DiAnna Jackman: 22:47 Yeah. Every title company has their different rules and regulations. Um, you know, most title companies shy away from simultaneous closings because there were a lot of fraudulent transactions that happened many years ago. Um, it’s really been cleaned up nowadays, so title companies are getting a little bit more investor friendly. We like the fact that you’re stimulating our economy here in Arizona, you know, so we want to try and, and uh, and be a part of that. Um, but so a double closing is instead of an assignment where you would purchase the contract, you would actually sign a purchase contract with the buyer. They don’t currently own the property. They’re in a contract with the owner of the property to sell it. And then the equity in that contract allows them to go into contract with their end buyer A-B, right? So that’s number one, A and B seller in investor.

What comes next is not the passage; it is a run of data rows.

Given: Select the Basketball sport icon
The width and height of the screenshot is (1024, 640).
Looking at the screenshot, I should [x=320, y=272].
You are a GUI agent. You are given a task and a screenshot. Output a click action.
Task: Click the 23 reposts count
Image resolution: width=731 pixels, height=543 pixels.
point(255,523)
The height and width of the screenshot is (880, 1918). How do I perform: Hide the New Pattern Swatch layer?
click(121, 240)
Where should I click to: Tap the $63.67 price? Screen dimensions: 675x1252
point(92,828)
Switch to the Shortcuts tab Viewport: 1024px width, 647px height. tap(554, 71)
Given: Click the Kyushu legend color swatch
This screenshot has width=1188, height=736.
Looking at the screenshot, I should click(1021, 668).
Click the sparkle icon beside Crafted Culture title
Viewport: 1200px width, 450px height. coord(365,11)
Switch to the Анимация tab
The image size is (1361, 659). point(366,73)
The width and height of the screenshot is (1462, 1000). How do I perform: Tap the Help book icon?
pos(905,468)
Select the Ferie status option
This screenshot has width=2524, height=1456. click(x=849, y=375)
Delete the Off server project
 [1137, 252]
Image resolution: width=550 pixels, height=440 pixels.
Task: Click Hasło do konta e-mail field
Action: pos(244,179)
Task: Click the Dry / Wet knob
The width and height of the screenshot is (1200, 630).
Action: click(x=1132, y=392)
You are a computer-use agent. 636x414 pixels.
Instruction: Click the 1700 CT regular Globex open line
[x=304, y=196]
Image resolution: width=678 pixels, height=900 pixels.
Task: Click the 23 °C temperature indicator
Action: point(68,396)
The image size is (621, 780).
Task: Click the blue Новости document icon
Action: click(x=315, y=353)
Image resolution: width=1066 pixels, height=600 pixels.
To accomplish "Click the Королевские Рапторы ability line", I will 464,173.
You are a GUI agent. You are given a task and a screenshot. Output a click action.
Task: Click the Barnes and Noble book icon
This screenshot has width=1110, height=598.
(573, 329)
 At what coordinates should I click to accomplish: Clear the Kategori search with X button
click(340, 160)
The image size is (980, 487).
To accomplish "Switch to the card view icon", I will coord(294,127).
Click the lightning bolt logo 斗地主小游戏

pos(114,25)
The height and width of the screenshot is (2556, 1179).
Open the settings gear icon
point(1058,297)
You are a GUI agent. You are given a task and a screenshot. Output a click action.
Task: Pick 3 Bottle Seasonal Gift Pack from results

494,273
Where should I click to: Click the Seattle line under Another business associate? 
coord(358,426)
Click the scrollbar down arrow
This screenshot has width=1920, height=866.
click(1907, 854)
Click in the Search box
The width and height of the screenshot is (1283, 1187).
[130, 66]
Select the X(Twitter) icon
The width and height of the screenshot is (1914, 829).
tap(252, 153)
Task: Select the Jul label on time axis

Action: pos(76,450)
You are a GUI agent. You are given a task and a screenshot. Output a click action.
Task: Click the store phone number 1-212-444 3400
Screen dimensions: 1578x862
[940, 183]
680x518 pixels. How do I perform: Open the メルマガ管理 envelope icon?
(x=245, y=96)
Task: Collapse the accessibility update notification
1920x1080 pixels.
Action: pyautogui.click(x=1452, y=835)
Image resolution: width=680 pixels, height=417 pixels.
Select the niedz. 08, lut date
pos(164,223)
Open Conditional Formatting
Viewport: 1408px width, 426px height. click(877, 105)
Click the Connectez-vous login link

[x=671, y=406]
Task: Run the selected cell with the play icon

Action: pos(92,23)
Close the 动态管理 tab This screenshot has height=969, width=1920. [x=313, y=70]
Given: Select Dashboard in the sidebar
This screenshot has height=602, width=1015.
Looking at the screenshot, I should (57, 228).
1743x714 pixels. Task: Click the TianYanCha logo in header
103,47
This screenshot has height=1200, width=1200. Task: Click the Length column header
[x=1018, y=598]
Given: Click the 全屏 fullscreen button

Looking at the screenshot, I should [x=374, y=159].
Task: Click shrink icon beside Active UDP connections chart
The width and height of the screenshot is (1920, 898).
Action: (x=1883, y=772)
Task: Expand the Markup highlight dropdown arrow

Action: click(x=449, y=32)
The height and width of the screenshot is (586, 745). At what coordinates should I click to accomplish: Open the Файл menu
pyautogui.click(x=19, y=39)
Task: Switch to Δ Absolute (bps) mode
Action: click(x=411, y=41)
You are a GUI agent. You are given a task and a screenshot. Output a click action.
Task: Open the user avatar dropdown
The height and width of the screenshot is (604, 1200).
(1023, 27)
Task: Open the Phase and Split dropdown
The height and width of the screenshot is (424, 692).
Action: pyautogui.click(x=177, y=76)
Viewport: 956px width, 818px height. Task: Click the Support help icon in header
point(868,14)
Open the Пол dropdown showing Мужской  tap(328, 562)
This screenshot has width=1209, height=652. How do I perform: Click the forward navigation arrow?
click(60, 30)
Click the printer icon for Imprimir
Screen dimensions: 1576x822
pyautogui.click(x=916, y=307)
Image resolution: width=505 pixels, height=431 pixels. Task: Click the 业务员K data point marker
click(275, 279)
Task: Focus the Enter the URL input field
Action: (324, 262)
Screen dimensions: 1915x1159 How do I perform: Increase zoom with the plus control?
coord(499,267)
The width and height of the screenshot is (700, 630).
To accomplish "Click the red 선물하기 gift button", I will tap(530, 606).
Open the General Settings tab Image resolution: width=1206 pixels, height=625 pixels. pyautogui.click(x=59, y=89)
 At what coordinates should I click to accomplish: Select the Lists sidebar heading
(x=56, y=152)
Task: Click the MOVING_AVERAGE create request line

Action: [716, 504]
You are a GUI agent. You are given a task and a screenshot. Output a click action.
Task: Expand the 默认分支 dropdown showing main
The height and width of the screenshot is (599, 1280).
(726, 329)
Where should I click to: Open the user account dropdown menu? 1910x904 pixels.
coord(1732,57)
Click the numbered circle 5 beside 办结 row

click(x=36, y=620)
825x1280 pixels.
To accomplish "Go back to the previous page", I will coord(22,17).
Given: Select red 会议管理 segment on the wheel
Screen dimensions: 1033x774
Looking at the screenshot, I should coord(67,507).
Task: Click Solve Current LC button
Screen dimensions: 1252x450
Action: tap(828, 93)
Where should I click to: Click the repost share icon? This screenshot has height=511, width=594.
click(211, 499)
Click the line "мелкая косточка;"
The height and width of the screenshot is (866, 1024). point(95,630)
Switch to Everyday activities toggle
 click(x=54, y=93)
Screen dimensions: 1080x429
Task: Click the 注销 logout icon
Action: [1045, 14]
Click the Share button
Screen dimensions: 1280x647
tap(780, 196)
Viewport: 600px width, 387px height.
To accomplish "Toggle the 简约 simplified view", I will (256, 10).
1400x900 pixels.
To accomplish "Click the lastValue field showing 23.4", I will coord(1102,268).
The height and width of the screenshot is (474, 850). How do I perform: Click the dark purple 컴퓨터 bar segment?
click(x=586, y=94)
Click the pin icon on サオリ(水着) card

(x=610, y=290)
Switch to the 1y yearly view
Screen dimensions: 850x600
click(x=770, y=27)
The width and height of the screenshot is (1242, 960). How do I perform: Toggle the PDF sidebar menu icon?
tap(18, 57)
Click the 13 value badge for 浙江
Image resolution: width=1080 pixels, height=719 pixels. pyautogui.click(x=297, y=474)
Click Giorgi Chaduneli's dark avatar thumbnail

DiAnna Jackman: 23:48 Correct.
Mike DelPrete: 23:49 Then B-C.
DiAnna Jackman: 23:50 Investor to end buyer. So there’s two different ways that you can facilitate that transaction. When you talk about double closes, simultaneous close, I think I may have invented that word because there are actually a double close just simply means that two closings are going to happen on the same or or near date prior to the owner of the property being in the title chain, so that’s what a title company considers it a double close. I add the simultaneous on it. If the end buyer plans on funding the first transaction so you can conceivably close on the first file and then close on the second file using the investor’s money for the first and the end buyers for the second. Not a lot of people like to do that because who wants to go to out of pocket money if they don’t have to, but sometimes there’s requirements.
DiAnna Jackman: 24:44 If there’s a hard money lender on the end that says, you know what, we will allow you to double close but we won’t let you use our money to buy that. You’ve got to close and then close over here. We’ll try to do it the same day or the next day, and that will be a requirement by maybe a hard money lender. No conventional lender is going to allow a double close or a simultaneous close. There are some lenders that have their own money that will allow it. Um, but you just have to find, again, that’s one of your partners. You’re going to find either a hard money lender, a lender that will allow these types of, um, you know, different transactions. So the simultaneous close, what you’re going to have happen is you’re going to be signing a disclosure on the upfront that says this is a double closing.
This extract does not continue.